Integer fields need no length,
user_id int(11), index(user_id),
Indexing tiny fields is worthless (or really, overhead, no need)
But text fields benefit greatly by indexing:
email varchar(255), index (email(6))
The closest I've come to an answer is if the index length is the smallest average indicator of most significant difference between other records for that field, it's "probably" an optimized index length. I'm not happy with "probably." :-) From the docs [dev.mysql.com]:
CREATE INDEX part_of_name ON customer (name(10)); Huh? "Not much slower?" Then why index(10), why not index 3, or 6?)
If names in the column usually differ in the first 10 characters, this index should not be much slower than an index created from the entire name column.

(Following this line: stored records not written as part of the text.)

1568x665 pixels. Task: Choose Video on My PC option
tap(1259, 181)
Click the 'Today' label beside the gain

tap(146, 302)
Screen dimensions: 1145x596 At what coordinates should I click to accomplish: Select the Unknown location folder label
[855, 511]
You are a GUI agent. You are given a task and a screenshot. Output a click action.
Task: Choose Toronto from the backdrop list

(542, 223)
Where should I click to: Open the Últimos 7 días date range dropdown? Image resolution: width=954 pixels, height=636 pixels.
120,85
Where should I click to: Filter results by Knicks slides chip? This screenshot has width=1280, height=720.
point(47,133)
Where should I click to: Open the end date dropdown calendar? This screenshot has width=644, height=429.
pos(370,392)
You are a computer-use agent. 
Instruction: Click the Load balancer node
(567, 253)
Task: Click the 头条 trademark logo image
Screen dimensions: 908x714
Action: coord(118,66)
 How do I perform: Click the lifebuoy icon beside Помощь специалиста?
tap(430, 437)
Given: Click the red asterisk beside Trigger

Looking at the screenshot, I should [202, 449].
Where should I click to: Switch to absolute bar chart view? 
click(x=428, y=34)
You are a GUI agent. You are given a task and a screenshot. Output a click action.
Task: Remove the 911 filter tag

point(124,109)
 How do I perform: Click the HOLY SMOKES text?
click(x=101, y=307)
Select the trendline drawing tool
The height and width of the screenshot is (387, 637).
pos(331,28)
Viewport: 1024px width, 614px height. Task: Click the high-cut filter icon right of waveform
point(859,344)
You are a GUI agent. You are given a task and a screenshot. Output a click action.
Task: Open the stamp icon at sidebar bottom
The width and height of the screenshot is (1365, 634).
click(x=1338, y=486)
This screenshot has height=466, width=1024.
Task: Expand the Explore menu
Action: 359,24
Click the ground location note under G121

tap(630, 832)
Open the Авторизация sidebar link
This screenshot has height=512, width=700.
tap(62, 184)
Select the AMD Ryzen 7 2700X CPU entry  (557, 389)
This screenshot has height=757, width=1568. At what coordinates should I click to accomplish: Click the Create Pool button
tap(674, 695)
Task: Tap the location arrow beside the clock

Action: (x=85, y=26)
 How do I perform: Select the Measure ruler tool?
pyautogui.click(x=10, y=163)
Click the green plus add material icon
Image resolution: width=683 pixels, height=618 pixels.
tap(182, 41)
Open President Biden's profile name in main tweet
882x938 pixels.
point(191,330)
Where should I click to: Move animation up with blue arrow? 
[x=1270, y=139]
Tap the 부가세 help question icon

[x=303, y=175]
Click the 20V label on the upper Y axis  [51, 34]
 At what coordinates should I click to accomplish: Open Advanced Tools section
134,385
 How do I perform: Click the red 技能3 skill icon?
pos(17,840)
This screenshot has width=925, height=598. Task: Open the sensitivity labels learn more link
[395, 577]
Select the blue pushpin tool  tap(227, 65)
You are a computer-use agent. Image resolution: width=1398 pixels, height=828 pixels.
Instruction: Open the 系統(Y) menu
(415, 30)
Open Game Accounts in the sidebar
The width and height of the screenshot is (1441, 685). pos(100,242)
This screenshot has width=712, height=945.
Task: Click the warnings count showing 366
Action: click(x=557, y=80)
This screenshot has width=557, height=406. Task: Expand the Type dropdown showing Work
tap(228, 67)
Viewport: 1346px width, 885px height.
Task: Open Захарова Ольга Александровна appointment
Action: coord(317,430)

In the email example above, an index of 1 would be of little benefit. As the index length increases, it becomes more beneficial, but increases the size of the index table (right?) So how much is "not enough," how much is "too much?"
I suppose a testing environment and experimentation would give some answers, but "correlation does not always equal causation" and I'm not sure this would lead to a straight answer. There must be some form of formula or guideline to go by, I've never found it. MySQL documentation on Indexing [dev.mysql.com]
doesn't really answer it for me. :-)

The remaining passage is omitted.